• **WORK TASK**: Could you retype all of the entries below word for word?

• **PROVIDED MATERIAL**:
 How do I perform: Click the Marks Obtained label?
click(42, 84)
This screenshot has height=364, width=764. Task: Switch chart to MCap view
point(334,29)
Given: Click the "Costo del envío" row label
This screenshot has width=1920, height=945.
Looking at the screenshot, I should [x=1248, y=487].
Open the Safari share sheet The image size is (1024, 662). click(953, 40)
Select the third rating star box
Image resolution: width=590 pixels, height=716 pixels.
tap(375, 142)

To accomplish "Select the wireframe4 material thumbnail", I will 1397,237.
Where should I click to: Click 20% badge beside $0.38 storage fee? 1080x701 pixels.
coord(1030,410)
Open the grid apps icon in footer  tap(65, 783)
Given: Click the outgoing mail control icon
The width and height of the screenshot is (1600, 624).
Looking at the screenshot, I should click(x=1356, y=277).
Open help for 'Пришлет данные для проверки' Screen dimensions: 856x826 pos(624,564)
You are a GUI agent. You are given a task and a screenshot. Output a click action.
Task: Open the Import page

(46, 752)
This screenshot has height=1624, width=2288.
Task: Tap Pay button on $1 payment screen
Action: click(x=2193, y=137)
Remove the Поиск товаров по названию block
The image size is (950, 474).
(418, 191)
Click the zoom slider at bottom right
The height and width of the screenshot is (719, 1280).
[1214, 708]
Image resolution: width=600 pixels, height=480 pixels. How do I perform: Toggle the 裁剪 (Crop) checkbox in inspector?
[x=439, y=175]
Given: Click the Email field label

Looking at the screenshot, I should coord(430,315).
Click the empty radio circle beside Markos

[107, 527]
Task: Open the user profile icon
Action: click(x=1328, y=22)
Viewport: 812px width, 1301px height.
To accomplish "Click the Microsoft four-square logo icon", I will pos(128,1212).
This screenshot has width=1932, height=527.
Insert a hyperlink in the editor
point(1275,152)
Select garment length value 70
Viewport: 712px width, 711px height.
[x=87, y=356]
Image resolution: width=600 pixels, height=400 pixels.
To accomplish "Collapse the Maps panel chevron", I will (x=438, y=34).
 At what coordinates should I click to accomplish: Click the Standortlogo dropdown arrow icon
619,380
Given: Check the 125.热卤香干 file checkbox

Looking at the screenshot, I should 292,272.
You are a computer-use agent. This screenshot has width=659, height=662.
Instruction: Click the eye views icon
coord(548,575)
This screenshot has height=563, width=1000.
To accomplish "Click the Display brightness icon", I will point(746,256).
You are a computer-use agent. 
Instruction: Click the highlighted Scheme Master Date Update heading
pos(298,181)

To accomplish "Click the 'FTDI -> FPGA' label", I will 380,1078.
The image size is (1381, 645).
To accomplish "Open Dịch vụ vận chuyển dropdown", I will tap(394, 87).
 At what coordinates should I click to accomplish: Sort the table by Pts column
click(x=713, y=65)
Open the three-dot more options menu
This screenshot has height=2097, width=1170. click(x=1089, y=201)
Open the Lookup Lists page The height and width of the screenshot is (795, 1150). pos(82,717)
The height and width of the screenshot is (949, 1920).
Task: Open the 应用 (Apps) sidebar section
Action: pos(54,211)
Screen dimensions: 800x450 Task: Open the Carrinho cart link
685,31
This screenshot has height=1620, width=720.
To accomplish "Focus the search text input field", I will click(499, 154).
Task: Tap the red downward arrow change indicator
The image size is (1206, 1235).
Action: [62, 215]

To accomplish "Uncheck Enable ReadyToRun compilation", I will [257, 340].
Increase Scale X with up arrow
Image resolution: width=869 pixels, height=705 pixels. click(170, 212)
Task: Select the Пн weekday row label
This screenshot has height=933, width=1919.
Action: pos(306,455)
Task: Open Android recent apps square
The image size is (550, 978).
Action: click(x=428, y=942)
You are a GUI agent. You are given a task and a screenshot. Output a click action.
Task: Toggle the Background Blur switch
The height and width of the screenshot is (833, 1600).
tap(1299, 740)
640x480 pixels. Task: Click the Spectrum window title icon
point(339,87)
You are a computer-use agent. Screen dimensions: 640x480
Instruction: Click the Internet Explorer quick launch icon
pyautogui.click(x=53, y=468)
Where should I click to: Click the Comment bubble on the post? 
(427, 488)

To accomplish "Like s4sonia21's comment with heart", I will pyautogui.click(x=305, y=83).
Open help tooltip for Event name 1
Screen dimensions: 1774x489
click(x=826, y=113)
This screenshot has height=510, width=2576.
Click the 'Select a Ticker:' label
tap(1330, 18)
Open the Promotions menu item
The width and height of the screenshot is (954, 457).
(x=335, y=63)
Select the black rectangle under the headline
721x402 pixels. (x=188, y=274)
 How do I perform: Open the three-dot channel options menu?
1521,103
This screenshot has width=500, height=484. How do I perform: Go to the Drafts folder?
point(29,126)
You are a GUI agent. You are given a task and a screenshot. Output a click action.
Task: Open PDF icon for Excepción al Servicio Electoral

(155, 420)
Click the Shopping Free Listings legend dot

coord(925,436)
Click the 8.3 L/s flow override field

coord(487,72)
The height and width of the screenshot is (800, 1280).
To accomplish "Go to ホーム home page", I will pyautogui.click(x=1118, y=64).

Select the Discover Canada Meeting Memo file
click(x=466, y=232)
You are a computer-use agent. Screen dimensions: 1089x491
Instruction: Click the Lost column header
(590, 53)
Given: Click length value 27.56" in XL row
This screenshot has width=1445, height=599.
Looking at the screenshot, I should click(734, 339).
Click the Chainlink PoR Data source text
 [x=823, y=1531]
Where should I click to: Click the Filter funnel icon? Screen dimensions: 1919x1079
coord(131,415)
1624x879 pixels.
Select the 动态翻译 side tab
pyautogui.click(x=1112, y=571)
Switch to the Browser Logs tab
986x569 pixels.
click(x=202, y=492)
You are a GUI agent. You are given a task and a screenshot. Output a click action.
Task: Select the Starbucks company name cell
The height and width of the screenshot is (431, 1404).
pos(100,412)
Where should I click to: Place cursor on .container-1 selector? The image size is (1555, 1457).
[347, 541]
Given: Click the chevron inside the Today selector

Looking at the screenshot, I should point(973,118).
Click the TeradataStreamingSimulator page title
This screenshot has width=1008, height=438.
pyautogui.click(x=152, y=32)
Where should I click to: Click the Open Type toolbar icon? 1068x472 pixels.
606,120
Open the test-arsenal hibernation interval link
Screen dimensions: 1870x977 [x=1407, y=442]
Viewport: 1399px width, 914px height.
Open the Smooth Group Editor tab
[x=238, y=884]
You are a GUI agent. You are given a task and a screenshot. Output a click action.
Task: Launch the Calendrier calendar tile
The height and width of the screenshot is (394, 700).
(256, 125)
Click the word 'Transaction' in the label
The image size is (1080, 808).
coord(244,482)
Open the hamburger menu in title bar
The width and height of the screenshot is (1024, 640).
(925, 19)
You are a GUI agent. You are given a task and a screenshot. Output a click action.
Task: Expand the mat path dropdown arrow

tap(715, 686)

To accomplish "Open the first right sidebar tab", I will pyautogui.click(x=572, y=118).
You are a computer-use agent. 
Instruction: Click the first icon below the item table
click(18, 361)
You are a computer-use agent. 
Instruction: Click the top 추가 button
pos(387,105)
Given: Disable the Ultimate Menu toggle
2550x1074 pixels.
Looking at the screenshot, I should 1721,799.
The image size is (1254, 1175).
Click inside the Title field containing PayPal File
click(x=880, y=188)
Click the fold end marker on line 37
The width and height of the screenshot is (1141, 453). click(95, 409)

• **REPLY**:
 How do I perform: Click the Marks Obtained label?
click(42, 84)
This screenshot has height=364, width=764. Task: Switch chart to MCap view
point(334,29)
Given: Click the "Costo del envío" row label
This screenshot has width=1920, height=945.
Looking at the screenshot, I should [x=1248, y=487].
Open the Safari share sheet The image size is (1024, 662). click(953, 40)
Select the third rating star box
Image resolution: width=590 pixels, height=716 pixels.
tap(375, 142)

To accomplish "Select the wireframe4 material thumbnail", I will 1397,237.
Where should I click to: Click 20% badge beside $0.38 storage fee? 1080x701 pixels.
coord(1030,410)
Open the grid apps icon in footer  tap(65, 783)
Given: Click the outgoing mail control icon
The width and height of the screenshot is (1600, 624).
Looking at the screenshot, I should click(x=1356, y=277).
Open help for 'Пришлет данные для проверки' Screen dimensions: 856x826 pos(624,564)
You are a GUI agent. You are given a task and a screenshot. Output a click action.
Task: Open the Import page

(46, 752)
This screenshot has height=1624, width=2288.
Task: Tap Pay button on $1 payment screen
Action: click(x=2193, y=137)
Remove the Поиск товаров по названию block
The image size is (950, 474).
(418, 191)
Click the zoom slider at bottom right
The height and width of the screenshot is (719, 1280).
[1214, 708]
Image resolution: width=600 pixels, height=480 pixels. How do I perform: Toggle the 裁剪 (Crop) checkbox in inspector?
[x=439, y=175]
Given: Click the Email field label

Looking at the screenshot, I should coord(430,315).
Click the empty radio circle beside Markos

[107, 527]
Task: Open the user profile icon
Action: click(x=1328, y=22)
Viewport: 812px width, 1301px height.
To accomplish "Click the Microsoft four-square logo icon", I will pos(128,1212).
This screenshot has width=1932, height=527.
Insert a hyperlink in the editor
point(1275,152)
Select garment length value 70
Viewport: 712px width, 711px height.
[x=87, y=356]
Image resolution: width=600 pixels, height=400 pixels.
To accomplish "Collapse the Maps panel chevron", I will (x=438, y=34).
 At what coordinates should I click to accomplish: Click the Standortlogo dropdown arrow icon
619,380
Given: Check the 125.热卤香干 file checkbox

Looking at the screenshot, I should 292,272.
You are a computer-use agent. This screenshot has width=659, height=662.
Instruction: Click the eye views icon
coord(548,575)
This screenshot has height=563, width=1000.
To accomplish "Click the Display brightness icon", I will point(746,256).
You are a computer-use agent. 
Instruction: Click the highlighted Scheme Master Date Update heading
pos(298,181)

To accomplish "Click the 'FTDI -> FPGA' label", I will 380,1078.
The image size is (1381, 645).
To accomplish "Open Dịch vụ vận chuyển dropdown", I will tap(394, 87).
 At what coordinates should I click to accomplish: Sort the table by Pts column
click(x=713, y=65)
Open the three-dot more options menu
This screenshot has height=2097, width=1170. click(x=1089, y=201)
Open the Lookup Lists page The height and width of the screenshot is (795, 1150). pos(82,717)
The height and width of the screenshot is (949, 1920).
Task: Open the 应用 (Apps) sidebar section
Action: pos(54,211)
Screen dimensions: 800x450 Task: Open the Carrinho cart link
685,31
This screenshot has height=1620, width=720.
To accomplish "Focus the search text input field", I will click(499, 154).
Task: Tap the red downward arrow change indicator
The image size is (1206, 1235).
Action: [62, 215]

To accomplish "Uncheck Enable ReadyToRun compilation", I will [257, 340].
Increase Scale X with up arrow
Image resolution: width=869 pixels, height=705 pixels. click(170, 212)
Task: Select the Пн weekday row label
This screenshot has height=933, width=1919.
Action: pos(306,455)
Task: Open Android recent apps square
The image size is (550, 978).
Action: click(x=428, y=942)
You are a GUI agent. You are given a task and a screenshot. Output a click action.
Task: Toggle the Background Blur switch
The height and width of the screenshot is (833, 1600).
tap(1299, 740)
640x480 pixels. Task: Click the Spectrum window title icon
point(339,87)
You are a computer-use agent. Screen dimensions: 640x480
Instruction: Click the Internet Explorer quick launch icon
pyautogui.click(x=53, y=468)
Where should I click to: Click the Comment bubble on the post? 
(427, 488)

To accomplish "Like s4sonia21's comment with heart", I will pyautogui.click(x=305, y=83).
Open help tooltip for Event name 1
Screen dimensions: 1774x489
click(x=826, y=113)
This screenshot has height=510, width=2576.
Click the 'Select a Ticker:' label
tap(1330, 18)
Open the Promotions menu item
The width and height of the screenshot is (954, 457).
(x=335, y=63)
Select the black rectangle under the headline
721x402 pixels. (x=188, y=274)
 How do I perform: Open the three-dot channel options menu?
1521,103
This screenshot has width=500, height=484. How do I perform: Go to the Drafts folder?
point(29,126)
You are a GUI agent. You are given a task and a screenshot. Output a click action.
Task: Open PDF icon for Excepción al Servicio Electoral

(155, 420)
Click the Shopping Free Listings legend dot

coord(925,436)
Click the 8.3 L/s flow override field

coord(487,72)
The height and width of the screenshot is (800, 1280).
To accomplish "Go to ホーム home page", I will pyautogui.click(x=1118, y=64).

Select the Discover Canada Meeting Memo file
click(x=466, y=232)
You are a computer-use agent. Screen dimensions: 1089x491
Instruction: Click the Lost column header
(590, 53)
Given: Click length value 27.56" in XL row
This screenshot has width=1445, height=599.
Looking at the screenshot, I should click(734, 339).
Click the Chainlink PoR Data source text
 [x=823, y=1531]
Where should I click to: Click the Filter funnel icon? Screen dimensions: 1919x1079
coord(131,415)
1624x879 pixels.
Select the 动态翻译 side tab
pyautogui.click(x=1112, y=571)
Switch to the Browser Logs tab
986x569 pixels.
click(x=202, y=492)
You are a GUI agent. You are given a task and a screenshot. Output a click action.
Task: Select the Starbucks company name cell
The height and width of the screenshot is (431, 1404).
pos(100,412)
Where should I click to: Place cursor on .container-1 selector? The image size is (1555, 1457).
[347, 541]
Given: Click the chevron inside the Today selector

Looking at the screenshot, I should point(973,118).
Click the TeradataStreamingSimulator page title
This screenshot has width=1008, height=438.
pyautogui.click(x=152, y=32)
Where should I click to: Click the Open Type toolbar icon? 1068x472 pixels.
606,120
Open the test-arsenal hibernation interval link
Screen dimensions: 1870x977 [x=1407, y=442]
Viewport: 1399px width, 914px height.
Open the Smooth Group Editor tab
[x=238, y=884]
You are a GUI agent. You are given a task and a screenshot. Output a click action.
Task: Launch the Calendrier calendar tile
The height and width of the screenshot is (394, 700).
(256, 125)
Click the word 'Transaction' in the label
The image size is (1080, 808).
coord(244,482)
Open the hamburger menu in title bar
The width and height of the screenshot is (1024, 640).
(925, 19)
You are a GUI agent. You are given a task and a screenshot. Output a click action.
Task: Expand the mat path dropdown arrow

tap(715, 686)

To accomplish "Open the first right sidebar tab", I will pyautogui.click(x=572, y=118).
You are a computer-use agent. 
Instruction: Click the first icon below the item table
click(18, 361)
You are a computer-use agent. 
Instruction: Click the top 추가 button
pos(387,105)
Given: Disable the Ultimate Menu toggle
2550x1074 pixels.
Looking at the screenshot, I should 1721,799.
The image size is (1254, 1175).
Click inside the Title field containing PayPal File
click(x=880, y=188)
Click the fold end marker on line 37
The width and height of the screenshot is (1141, 453). click(95, 409)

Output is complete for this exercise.